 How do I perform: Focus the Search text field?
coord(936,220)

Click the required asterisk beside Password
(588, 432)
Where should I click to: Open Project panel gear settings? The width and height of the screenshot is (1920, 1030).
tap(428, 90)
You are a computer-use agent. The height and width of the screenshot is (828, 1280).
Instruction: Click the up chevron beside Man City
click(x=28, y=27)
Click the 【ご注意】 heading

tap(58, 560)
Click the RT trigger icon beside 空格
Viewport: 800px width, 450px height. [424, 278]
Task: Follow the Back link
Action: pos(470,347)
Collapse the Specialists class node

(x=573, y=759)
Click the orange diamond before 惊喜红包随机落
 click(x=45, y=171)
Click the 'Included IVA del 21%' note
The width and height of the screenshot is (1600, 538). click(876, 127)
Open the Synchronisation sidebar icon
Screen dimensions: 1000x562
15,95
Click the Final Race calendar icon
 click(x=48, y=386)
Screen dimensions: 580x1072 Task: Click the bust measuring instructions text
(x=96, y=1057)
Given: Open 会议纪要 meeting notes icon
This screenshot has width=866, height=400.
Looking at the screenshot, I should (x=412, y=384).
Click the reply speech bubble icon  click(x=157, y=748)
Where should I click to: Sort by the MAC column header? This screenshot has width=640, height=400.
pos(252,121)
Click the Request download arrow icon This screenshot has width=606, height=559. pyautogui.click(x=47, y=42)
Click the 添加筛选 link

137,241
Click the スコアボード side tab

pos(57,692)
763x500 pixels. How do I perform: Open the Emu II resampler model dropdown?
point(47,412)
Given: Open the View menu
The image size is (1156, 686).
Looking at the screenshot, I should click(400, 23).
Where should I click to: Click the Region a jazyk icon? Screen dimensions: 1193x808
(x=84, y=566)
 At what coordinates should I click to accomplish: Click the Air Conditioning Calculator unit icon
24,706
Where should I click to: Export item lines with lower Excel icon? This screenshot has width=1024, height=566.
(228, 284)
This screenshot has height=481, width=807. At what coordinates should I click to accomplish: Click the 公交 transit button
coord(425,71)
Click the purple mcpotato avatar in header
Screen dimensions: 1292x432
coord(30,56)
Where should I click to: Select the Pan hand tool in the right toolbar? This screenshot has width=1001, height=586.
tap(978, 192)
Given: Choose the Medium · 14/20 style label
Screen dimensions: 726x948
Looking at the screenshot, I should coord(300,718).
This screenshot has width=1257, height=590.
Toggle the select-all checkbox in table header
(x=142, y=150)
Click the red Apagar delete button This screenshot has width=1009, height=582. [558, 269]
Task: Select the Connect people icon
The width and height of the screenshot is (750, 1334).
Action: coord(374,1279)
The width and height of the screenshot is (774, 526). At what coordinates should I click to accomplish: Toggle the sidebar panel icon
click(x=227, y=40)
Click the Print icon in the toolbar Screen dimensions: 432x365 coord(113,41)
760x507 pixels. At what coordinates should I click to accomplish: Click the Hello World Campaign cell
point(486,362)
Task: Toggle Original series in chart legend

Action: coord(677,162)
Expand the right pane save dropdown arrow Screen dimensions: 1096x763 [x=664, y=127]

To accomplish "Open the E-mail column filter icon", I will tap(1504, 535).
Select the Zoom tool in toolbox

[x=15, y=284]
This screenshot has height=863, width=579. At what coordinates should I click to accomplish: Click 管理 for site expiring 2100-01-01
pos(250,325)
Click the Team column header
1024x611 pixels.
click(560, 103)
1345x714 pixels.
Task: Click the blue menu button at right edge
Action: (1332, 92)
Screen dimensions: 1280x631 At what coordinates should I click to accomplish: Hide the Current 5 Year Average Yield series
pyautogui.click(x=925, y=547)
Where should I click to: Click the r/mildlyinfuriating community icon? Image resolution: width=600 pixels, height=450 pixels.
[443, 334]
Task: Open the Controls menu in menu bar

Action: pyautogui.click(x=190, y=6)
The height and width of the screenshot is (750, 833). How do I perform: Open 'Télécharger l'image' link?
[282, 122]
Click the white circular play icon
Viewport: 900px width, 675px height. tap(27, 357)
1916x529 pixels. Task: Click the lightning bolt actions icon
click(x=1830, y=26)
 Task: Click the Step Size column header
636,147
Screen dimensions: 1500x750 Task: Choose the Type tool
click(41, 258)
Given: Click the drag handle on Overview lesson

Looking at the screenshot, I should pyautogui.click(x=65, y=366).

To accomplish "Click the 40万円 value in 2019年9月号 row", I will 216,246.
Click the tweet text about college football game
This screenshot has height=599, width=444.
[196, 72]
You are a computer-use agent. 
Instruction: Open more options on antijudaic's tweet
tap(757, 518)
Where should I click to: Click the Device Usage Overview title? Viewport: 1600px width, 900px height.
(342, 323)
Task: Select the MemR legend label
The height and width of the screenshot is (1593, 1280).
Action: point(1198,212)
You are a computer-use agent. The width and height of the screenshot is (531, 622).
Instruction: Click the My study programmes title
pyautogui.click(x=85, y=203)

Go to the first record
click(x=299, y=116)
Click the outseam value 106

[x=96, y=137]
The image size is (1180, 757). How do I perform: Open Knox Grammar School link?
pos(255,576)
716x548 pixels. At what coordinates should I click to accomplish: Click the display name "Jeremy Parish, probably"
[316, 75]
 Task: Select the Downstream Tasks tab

====

Your goal>
Only the line containing "Click the white circular play icon" and the lines after it, through the end of the data, should be copied, exactly as they are.

Answer space>
Click the white circular play icon
Viewport: 900px width, 675px height. tap(27, 357)
1916x529 pixels. Task: Click the lightning bolt actions icon
click(x=1830, y=26)
 Task: Click the Step Size column header
636,147
Screen dimensions: 1500x750 Task: Choose the Type tool
click(41, 258)
Given: Click the drag handle on Overview lesson

Looking at the screenshot, I should pyautogui.click(x=65, y=366).

To accomplish "Click the 40万円 value in 2019年9月号 row", I will 216,246.
Click the tweet text about college football game
This screenshot has height=599, width=444.
[196, 72]
You are a computer-use agent. 
Instruction: Open more options on antijudaic's tweet
tap(757, 518)
Where should I click to: Click the Device Usage Overview title? Viewport: 1600px width, 900px height.
(342, 323)
Task: Select the MemR legend label
The height and width of the screenshot is (1593, 1280).
Action: point(1198,212)
You are a computer-use agent. The width and height of the screenshot is (531, 622).
Instruction: Click the My study programmes title
pyautogui.click(x=85, y=203)

Go to the first record
click(x=299, y=116)
Click the outseam value 106

[x=96, y=137]
The image size is (1180, 757). How do I perform: Open Knox Grammar School link?
pos(255,576)
716x548 pixels. At what coordinates should I click to accomplish: Click the display name "Jeremy Parish, probably"
[316, 75]
 Task: Select the Downstream Tasks tab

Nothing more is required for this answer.